• **PAGE TEXT**
----------------
The Reagan papers were to have been the first released under the 1978 Presidential Records Act. It came after Watergate and former President Richard Nixon's attempts to keep his papers and tape recordings to himself. Passage made presidental records the property of government, not those who held the office.

When the current presidential order was announced, prominent historians immediately complained that it violates the spirit of the 1978 Act. The director of the National Committee for Promotion of History, Bruce Craig, called the order"blatantly unlawful." Response from the White House was evasion with doubletalk:"It's a process that will enable historians to do their jobs" while allowing state secrets to be protected.

This order is no altruistic effort to protect Reagan from embarrassing revelations. It is instead a reverse nepotism, an effort by Bush the 2d to protect Bush the lst from revelations about the latter's eight years as Reagan's vice-president. The Reagan papers might verify suspicions the elder Bush lied when he claimed not to know about the Iran/Contra scandal that still stains the Reagan presidency.
----------------
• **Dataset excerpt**
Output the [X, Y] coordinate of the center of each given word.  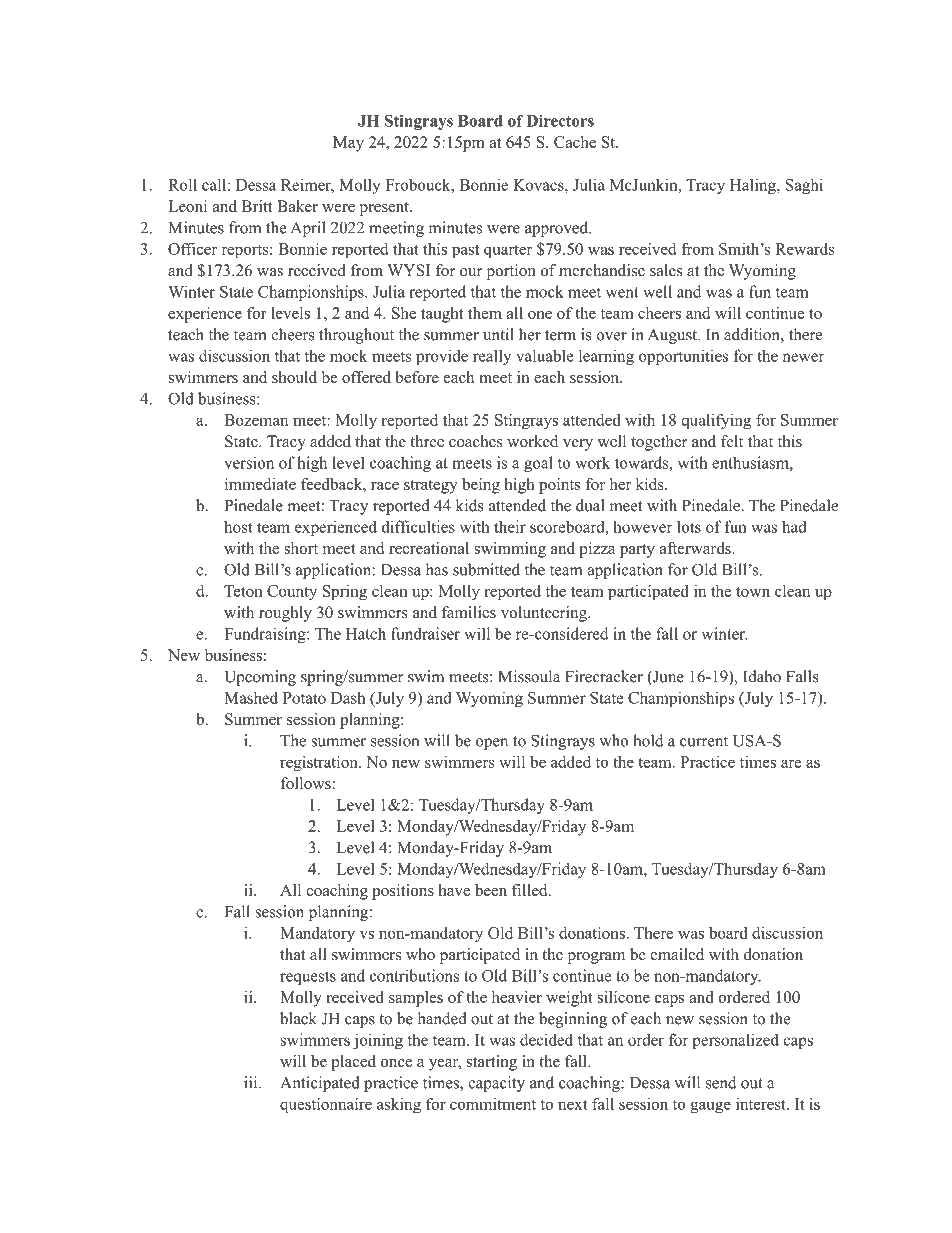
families [469, 612]
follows [305, 783]
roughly [285, 614]
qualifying [716, 421]
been [491, 890]
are [791, 763]
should [294, 377]
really [492, 357]
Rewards [804, 249]
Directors [560, 121]
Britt [257, 206]
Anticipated [320, 1084]
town [753, 591]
----------------
• **LIST OF TASKS**
1. Answer these questions from the article on the Reagan papers:
(a) Under which act were the Reagan papers to have been the first released?
(b) Who is the director of the National Committee for Promotion of History?
(c) Which scandal does the article say still stains the Reagan presidency?
2. Copy out the article on the Reagan papers between "The Reagan papers were" and "to be protected.", inclusive, substituting "scholars" for every occurrence of "historians".
These entries have nothing to do with the article on the Reagan papers.

• **PER-TASK OUTPUTS**
1.
(a) The 1978 Presidential Records Act.
(b) Bruce Craig.
(c) The Iran/Contra scandal.

2.
The Reagan papers were to have been the first released under the 1978 Presidential Records Act. It came after Watergate and former President Richard Nixon's attempts to keep his papers and tape recordings to himself. Passage made presidental records the property of government, not those who held the office.

When the current presidential order was announced, prominent scholars immediately complained that it violates the spirit of the 1978 Act. The director of the National Committee for Promotion of History, Bruce Craig, called the order"blatantly unlawful." Response from the White House was evasion with doubletalk:"It's a process that will enable scholars to do their jobs" while allowing state secrets to be protected.